If Serra has always seemed like the Kirk Douglas of art - absurdly, inescapably masculine, but, in his late youth, trapped in Art Garfunkel's body - that's only the impression his hulking steel slabs leave. He would insist, in his erudite way, that your feelings about his work say more about you.
As for Bourgeois, she talks for almost all of this 97-minute intimate portrait. and I no longer think of her as a demanding theoretician (that better describes Serra). The filmmakers spend most of their time with her in the early 1990s, and they find an intensely self-reflective woman in her 80s. The experience of watching her unpack the meaning of her life in relation to her work (and the other way around) is illuminating but stressful.
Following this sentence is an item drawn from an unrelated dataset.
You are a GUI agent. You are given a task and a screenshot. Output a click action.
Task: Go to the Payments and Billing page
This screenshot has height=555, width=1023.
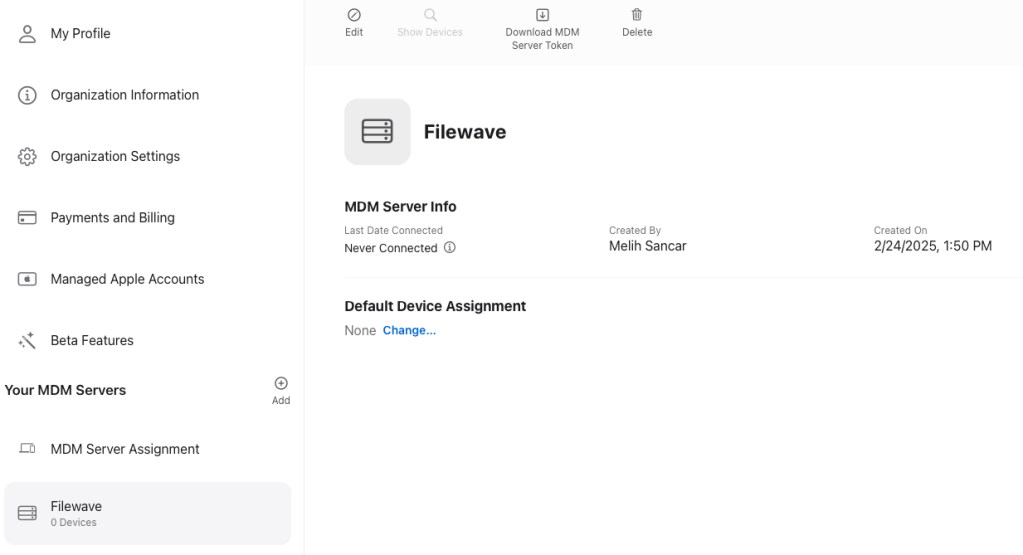pos(112,218)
Remember that professor who spoke while you furiously tried to take notes for an hour and a half, only to read them later at an intellectual loss? She's back.
But Bourgeois is willing, and mostly able, to make you understand her process. Those coiling rubber blobs? They were based on twisted wet fabric. The assorted flaccid phalluses? Her mammoth daddy issues. The giant marble-and-steel spider (1999's "Maman") and its bronze casts are seemingly indestructible and unexpectedly protective extensions of her long-dead mother.
The spider outside the Guggenheim Museum in Bilbao, Spain, makes a cameo in "Thinking on Your Feet," which is focused exclusively on Serra's permanent installation of assorted steel sheets in the Guggenheim's largest gallery. Director Maria Anna Tappeiner doesn't rhapsodize over the works or reconsider their meaning the way the makers of the Bourgeois film do. She observes their construction - curling shavings, snaking ribbons, conical cups - and plays student while Serra tells us what the pieces are all about. As usual, he's fiercely articulate about his monuments to monumentality - process artists always are. Like Bourgeois, Serra, who's 68 now, is a professor by default. With him you'd have fewer notes but denser ones. (Note to self: remember later to mull over "affirmation of play.")
These are films that some museums play in a loop near the exit of a show - or in the gift shop. But the access to both artists is what distinguishes them - the chance to watch Serra take a bowlegged walk through his sculptures, or to study the whorls that make Bourgeois's face resemble a magnificent talking fingerprint.
The unwitting interplay between the two films feels like kismet. While the camera gazes over various Bourgeois spiders, the soundtrack plays Laurie Anderson's electro-ballad "O Superman." It's a song Tappeiner could have used for Serra, a thinking person's man of steel.